• _What is expected_:
Rewrite the records as a numbered list, starting at the line that contains "Where should I" and ending at the last line of the records. Leave out any blank lines.

····················

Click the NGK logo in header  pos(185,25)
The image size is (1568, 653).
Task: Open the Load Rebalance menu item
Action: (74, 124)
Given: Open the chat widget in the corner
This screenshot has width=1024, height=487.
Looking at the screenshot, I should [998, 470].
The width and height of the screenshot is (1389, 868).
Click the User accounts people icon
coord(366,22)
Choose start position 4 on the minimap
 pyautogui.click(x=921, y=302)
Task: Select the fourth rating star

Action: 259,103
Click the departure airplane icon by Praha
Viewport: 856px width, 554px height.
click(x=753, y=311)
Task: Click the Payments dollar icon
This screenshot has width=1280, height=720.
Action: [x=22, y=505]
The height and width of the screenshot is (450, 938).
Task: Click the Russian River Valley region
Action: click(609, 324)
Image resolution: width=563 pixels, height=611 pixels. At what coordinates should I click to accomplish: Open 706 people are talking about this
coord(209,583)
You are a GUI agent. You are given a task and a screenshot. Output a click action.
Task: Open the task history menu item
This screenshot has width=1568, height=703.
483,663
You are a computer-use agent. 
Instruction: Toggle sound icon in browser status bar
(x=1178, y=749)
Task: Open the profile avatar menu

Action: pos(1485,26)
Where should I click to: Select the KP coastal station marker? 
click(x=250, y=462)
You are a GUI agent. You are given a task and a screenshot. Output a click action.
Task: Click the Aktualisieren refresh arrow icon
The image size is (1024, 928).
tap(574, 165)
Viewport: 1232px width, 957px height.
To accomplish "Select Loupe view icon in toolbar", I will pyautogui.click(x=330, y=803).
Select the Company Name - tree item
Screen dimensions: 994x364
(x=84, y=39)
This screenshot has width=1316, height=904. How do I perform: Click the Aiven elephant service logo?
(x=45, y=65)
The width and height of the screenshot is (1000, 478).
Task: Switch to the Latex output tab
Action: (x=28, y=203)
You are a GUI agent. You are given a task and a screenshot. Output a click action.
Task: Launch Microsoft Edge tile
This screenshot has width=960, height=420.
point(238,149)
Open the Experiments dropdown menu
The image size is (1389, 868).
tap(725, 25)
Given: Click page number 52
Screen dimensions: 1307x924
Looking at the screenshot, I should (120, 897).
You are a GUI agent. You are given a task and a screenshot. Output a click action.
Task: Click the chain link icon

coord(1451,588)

····················

• _In response_:
1. Where should I click to: Select the KP coastal station marker? 
2. click(x=250, y=462)
3. You are a GUI agent. You are given a task and a screenshot. Output a click action.
4. Task: Click the Aktualisieren refresh arrow icon
5. The image size is (1024, 928).
6. tap(574, 165)
7. Viewport: 1232px width, 957px height.
8. To accomplish "Select Loupe view icon in toolbar", I will pyautogui.click(x=330, y=803).
9. Select the Company Name - tree item
10. Screen dimensions: 994x364
11. (x=84, y=39)
12. This screenshot has width=1316, height=904. How do I perform: Click the Aiven elephant service logo?
13. (x=45, y=65)
14. The width and height of the screenshot is (1000, 478).
15. Task: Switch to the Latex output tab
16. Action: (x=28, y=203)
17. You are a GUI agent. You are given a task and a screenshot. Output a click action.
18. Task: Launch Microsoft Edge tile
19. This screenshot has width=960, height=420.
20. point(238,149)
21. Open the Experiments dropdown menu
22. The image size is (1389, 868).
23. tap(725, 25)
24. Given: Click page number 52
25. Screen dimensions: 1307x924
26. Looking at the screenshot, I should (120, 897).
27. You are a GUI agent. You are given a task and a screenshot. Output a click action.
28. Task: Click the chain link icon
29. coord(1451,588)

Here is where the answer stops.